▶ **What is being asked**
Reproduce all of the data below verbatim, line for line, with no changes of any kind.

(Some records)
★ ★ ★ ★
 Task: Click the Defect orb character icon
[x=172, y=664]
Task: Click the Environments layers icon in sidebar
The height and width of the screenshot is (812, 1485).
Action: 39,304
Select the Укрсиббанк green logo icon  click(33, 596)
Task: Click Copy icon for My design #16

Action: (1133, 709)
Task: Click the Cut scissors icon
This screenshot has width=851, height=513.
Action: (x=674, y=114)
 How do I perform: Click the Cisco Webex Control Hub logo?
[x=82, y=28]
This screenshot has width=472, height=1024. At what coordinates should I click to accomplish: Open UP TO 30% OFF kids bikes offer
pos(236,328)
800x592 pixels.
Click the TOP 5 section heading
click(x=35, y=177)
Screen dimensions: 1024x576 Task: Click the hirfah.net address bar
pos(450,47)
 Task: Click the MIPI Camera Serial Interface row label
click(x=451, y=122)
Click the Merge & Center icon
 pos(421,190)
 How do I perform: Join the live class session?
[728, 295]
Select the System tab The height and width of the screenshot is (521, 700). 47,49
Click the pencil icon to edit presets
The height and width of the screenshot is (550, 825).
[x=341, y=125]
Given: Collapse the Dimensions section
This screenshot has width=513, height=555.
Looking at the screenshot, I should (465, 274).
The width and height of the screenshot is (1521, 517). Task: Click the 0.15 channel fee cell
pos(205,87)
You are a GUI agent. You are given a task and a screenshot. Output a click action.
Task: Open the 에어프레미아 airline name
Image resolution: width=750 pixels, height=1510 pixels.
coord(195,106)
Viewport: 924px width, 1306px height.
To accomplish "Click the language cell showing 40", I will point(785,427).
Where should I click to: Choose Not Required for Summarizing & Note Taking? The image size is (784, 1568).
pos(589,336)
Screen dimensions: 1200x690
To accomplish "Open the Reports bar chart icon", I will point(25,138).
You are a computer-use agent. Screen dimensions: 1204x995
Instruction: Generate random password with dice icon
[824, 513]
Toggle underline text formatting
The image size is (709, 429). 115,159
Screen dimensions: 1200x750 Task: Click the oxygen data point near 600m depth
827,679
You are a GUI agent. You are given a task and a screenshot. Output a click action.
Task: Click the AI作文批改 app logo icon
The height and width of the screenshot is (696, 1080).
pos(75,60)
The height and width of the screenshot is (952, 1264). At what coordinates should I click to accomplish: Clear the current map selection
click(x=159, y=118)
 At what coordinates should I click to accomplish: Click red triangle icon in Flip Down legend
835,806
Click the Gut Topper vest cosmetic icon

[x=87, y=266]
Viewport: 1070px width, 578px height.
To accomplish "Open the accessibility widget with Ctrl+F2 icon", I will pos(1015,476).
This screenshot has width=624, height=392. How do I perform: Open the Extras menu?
★ ★ ★ ★
▶ **Answer below**
 Task: Click the Defect orb character icon
[x=172, y=664]
Task: Click the Environments layers icon in sidebar
The height and width of the screenshot is (812, 1485).
Action: 39,304
Select the Укрсиббанк green logo icon  click(33, 596)
Task: Click Copy icon for My design #16

Action: (1133, 709)
Task: Click the Cut scissors icon
This screenshot has width=851, height=513.
Action: (x=674, y=114)
 How do I perform: Click the Cisco Webex Control Hub logo?
[x=82, y=28]
This screenshot has width=472, height=1024. At what coordinates should I click to accomplish: Open UP TO 30% OFF kids bikes offer
pos(236,328)
800x592 pixels.
Click the TOP 5 section heading
click(x=35, y=177)
Screen dimensions: 1024x576 Task: Click the hirfah.net address bar
pos(450,47)
 Task: Click the MIPI Camera Serial Interface row label
click(x=451, y=122)
Click the Merge & Center icon
 pos(421,190)
 How do I perform: Join the live class session?
[728, 295]
Select the System tab The height and width of the screenshot is (521, 700). 47,49
Click the pencil icon to edit presets
The height and width of the screenshot is (550, 825).
[x=341, y=125]
Given: Collapse the Dimensions section
This screenshot has width=513, height=555.
Looking at the screenshot, I should (465, 274).
The width and height of the screenshot is (1521, 517). Task: Click the 0.15 channel fee cell
pos(205,87)
You are a GUI agent. You are given a task and a screenshot. Output a click action.
Task: Open the 에어프레미아 airline name
Image resolution: width=750 pixels, height=1510 pixels.
coord(195,106)
Viewport: 924px width, 1306px height.
To accomplish "Click the language cell showing 40", I will point(785,427).
Where should I click to: Choose Not Required for Summarizing & Note Taking? The image size is (784, 1568).
pos(589,336)
Screen dimensions: 1200x690
To accomplish "Open the Reports bar chart icon", I will point(25,138).
You are a computer-use agent. Screen dimensions: 1204x995
Instruction: Generate random password with dice icon
[824, 513]
Toggle underline text formatting
The image size is (709, 429). 115,159
Screen dimensions: 1200x750 Task: Click the oxygen data point near 600m depth
827,679
You are a GUI agent. You are given a task and a screenshot. Output a click action.
Task: Click the AI作文批改 app logo icon
The height and width of the screenshot is (696, 1080).
pos(75,60)
The height and width of the screenshot is (952, 1264). At what coordinates should I click to accomplish: Clear the current map selection
click(x=159, y=118)
 At what coordinates should I click to accomplish: Click red triangle icon in Flip Down legend
835,806
Click the Gut Topper vest cosmetic icon

[x=87, y=266]
Viewport: 1070px width, 578px height.
To accomplish "Open the accessibility widget with Ctrl+F2 icon", I will pos(1015,476).
This screenshot has width=624, height=392. How do I perform: Open the Extras menu?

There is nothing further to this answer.